ONPU created a "polytechnic university" complex consolidating licea, high schools, colleges, and technical schools of the whole southern Ukraine region. 20,000 of students, graduate employees, post-graduate students are trained here, the process being affected by 4,000 lecturers, researchers and practical engineers. There are 57 academicians and corresponding members of both special Ukraine Academies of Science, more than 120 professors and Doctors of sciences, almost 450 senior lecturers, Ph.D., 21 honored workers of Science and Engineering of Ukraine, honored worker of the National Education of Ukraine, 13 academicians of international academies.

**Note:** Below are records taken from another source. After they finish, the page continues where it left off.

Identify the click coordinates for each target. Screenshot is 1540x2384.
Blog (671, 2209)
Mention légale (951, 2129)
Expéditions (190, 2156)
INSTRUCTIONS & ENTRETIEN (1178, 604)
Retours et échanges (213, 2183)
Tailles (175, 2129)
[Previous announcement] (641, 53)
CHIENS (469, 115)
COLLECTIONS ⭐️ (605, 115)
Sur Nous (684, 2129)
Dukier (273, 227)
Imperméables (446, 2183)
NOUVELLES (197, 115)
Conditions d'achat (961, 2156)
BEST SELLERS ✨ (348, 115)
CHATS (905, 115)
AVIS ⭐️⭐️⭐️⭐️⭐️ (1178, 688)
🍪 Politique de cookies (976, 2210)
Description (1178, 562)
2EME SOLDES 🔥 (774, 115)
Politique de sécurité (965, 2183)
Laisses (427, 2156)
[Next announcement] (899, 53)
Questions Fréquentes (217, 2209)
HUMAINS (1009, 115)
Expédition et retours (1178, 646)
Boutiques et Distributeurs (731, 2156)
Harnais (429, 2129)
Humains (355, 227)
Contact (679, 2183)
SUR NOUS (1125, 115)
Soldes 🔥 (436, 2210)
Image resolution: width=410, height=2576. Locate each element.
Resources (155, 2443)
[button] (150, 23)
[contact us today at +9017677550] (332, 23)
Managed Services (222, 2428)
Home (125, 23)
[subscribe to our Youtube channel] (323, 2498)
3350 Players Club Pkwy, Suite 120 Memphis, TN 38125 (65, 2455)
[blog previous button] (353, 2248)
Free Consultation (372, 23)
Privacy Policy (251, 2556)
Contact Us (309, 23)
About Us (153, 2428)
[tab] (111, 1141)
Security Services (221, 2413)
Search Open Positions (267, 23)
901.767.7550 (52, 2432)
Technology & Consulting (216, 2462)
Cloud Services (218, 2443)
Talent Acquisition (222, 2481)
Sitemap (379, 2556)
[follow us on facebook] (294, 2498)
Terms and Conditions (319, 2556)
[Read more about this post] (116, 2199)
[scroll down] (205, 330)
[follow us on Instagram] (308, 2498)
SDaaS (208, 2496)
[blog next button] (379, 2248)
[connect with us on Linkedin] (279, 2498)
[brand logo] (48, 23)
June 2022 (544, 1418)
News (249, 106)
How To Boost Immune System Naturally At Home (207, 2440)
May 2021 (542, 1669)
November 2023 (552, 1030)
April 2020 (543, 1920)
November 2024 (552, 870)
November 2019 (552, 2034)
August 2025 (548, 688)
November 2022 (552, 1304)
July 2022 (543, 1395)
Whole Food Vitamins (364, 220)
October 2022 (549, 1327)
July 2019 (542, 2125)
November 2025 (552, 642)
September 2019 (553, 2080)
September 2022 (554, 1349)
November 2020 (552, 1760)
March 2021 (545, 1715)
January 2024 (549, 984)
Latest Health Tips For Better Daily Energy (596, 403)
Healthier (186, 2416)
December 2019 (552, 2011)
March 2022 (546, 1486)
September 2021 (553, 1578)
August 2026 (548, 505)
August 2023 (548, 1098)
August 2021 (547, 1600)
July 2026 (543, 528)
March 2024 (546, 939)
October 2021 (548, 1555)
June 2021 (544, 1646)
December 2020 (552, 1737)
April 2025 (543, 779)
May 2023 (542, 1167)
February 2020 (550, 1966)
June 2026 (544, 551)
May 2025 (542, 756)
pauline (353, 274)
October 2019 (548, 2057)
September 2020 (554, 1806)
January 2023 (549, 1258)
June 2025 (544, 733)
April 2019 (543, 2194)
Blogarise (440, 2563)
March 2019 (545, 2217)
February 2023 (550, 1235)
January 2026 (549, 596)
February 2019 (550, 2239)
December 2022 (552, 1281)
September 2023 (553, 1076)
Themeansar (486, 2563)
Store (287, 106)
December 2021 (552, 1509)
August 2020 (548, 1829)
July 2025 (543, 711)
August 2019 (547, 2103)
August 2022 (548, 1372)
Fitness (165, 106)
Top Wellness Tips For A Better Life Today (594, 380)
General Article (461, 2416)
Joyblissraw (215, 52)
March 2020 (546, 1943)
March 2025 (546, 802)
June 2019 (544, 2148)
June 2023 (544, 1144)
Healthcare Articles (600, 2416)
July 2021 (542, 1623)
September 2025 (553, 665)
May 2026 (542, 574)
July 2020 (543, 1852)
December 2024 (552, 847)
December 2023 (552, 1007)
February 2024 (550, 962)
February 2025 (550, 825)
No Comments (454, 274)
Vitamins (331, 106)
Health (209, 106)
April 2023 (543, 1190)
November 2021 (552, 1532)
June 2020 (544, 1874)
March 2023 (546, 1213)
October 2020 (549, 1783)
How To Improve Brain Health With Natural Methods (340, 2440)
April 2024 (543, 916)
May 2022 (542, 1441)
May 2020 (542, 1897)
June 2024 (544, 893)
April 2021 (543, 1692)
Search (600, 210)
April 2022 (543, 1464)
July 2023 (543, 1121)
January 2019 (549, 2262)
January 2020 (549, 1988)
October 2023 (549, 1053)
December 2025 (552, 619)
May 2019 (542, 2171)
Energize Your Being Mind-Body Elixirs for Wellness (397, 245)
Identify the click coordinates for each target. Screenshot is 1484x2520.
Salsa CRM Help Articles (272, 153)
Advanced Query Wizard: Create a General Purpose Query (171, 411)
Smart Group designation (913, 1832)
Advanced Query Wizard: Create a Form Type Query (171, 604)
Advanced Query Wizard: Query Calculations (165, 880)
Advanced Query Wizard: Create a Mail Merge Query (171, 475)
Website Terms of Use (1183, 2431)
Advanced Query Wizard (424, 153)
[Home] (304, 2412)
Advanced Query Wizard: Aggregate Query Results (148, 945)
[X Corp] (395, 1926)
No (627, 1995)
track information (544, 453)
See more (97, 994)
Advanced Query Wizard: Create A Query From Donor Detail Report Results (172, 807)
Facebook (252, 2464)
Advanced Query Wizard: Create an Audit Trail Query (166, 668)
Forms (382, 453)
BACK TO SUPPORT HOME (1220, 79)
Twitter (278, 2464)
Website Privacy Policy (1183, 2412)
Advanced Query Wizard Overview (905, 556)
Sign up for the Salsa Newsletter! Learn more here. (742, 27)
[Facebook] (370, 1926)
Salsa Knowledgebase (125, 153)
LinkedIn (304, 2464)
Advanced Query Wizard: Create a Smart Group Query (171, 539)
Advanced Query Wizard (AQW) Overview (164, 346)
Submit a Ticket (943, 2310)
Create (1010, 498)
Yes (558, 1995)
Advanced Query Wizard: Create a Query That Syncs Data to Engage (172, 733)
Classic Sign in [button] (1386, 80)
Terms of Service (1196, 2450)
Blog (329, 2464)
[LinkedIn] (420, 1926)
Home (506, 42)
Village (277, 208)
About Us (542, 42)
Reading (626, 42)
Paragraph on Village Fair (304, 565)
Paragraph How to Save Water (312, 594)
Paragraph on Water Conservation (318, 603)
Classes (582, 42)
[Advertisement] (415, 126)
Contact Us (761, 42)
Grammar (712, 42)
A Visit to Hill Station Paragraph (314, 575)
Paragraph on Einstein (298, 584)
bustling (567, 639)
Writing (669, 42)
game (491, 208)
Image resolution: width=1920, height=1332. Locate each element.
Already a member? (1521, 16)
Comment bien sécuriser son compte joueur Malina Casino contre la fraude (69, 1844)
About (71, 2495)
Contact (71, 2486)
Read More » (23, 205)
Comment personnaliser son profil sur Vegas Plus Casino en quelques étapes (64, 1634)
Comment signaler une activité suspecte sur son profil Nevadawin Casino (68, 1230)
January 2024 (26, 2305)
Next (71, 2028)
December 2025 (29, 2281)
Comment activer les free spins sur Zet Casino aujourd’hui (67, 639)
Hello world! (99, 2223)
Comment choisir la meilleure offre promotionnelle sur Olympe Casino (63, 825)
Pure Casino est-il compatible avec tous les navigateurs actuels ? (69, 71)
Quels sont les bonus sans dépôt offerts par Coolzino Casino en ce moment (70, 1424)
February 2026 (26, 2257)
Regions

The teaching process follows a multistage system: Bachelor, Specialist (practical engineer), Master of Science, Candidate of Science (Ph.D.) and the Doctor of Science. The Odesа Polytechnic National University structure includes 11 institutes, ten faculties, 62 departments, technical school and college.

==Structure==

- Ukrainian-German Institute
- Extramural Engineering Studies Institute
- Undergraduate Institute (Preparatory Studies)
- Institute of Radioelectronics and Telecommunications
- Industrial Technologies, Design and Management Institute
- Machine-Building Engineering Institute
- Foreign Students Preparatory Institute
- Institute of Computer Systems
- Power Engineering Institute
- Electromechanics and Energy Consumption Institute
- Business, Economics and Information Technologies Institute
- Humanities Faculty

==Notable alumni==
- Atroschenko Vasily Ivanovych, graduated in 1931, Doctor (Engineering), Academician by the Ukrainian Soviet Socialist Republic Academy of Sciences, Honored Actor of Science of Ukrainian SSR, Laureate of USSR State Prize, Hero of the Socialist Work, awardee of the two Lenin Orders and an Order of the Red Labor Banner.
- Boreskov Georgy Konstantinovych, graduated in 1929, Doctor (Engineering), Academician by the Union of Soviet Socialist Republics Academy of Sciences, three times awarded with the Laureate of USSR State Prize, Hero of the Socialist Work, Director of the USSR Academy of Sciences’ Siberia Branch Institute of Catalysis.
- Gorbenko Mstislav Mstislavovyc, graduated in 1970, alpinist, Master of sports in alpinism, Ist category instructor, holder of “Snow Leopard” prize, Master of sport of international category, Honored Master of sport of USSR, Honored Trainer of Ukraine, Honored Worker of Physical Culture and Sports, National rank referee, awarded with “Deserved Merits” IInd and IIIrd degree Orders, “Edelweiss” Ist and IInd degree Orders, “50 years of summiting the Everest” jubilee medal by Nepali King. First Ukrainian, who in 1990 within an international expedition, climbed Everest.
- Ennan Alim Abdul-Amidovych, graduate of 1958, Doctor (Chemistry), Professor Honored Actor of Science and Technology of Ukrainian SSR. Awardee of: The Yaroslav the Wise Vth degree Order, Medals: “Valuant Labor, 100-years V.I. Lenin jubilee”, “Labor veteran”, sign of distinction by the Ukraine Ministry of Education and Science “Scientific achievements”. Director of the Physical Chemical Institute of the Environment and Human Protection.
- Nudelman Aleksandr Emmanuilovych, Doctor (Engineering), five times awarded with the Laureate of USSR State Prize, Laureate of the Lenin Prize, twice awardee as a Hero of the Socialist Work, Chief Engineer of the SKB-16.
- Lobanovsky Valery Vasilievych, graduate of 1966, Honored Trainer of Ukraine and USSR, Master of Sport of USSR in football. Hero of Ukraine. Awardee of the Red Labor Banner Oder, “Deserved Merits” IInd degree Order, medals “Badge of Honour”, “Valuant Labour”, “70th jubilee of the Armed Forces”, "Order of the Red Banner of Labour", the FIFA supreme sign of merit – “Deserved Merits” order. Senior trainer of USSR team, silver winner of the European Championship of 1976, twice times winner of the Cup of Cups, Supercup competition. Senior trainer of FC Dynamo Kyiv
- Molokanova, Irina Ivanova, graduate 1980, former Finance Minister for Transnistria

==Rating==
At the rating calculated annually among more than 400 Higher educational institutions and Universities of Ukraine (evaluated by the International Staff Academy and the Ukraine Academy of Pedagogy) the Odesa National Polytechnic University holds 15–18 rates and during last five years is rated steadily in the number of TOP TEN from among technical and technological Ukrainian Universities.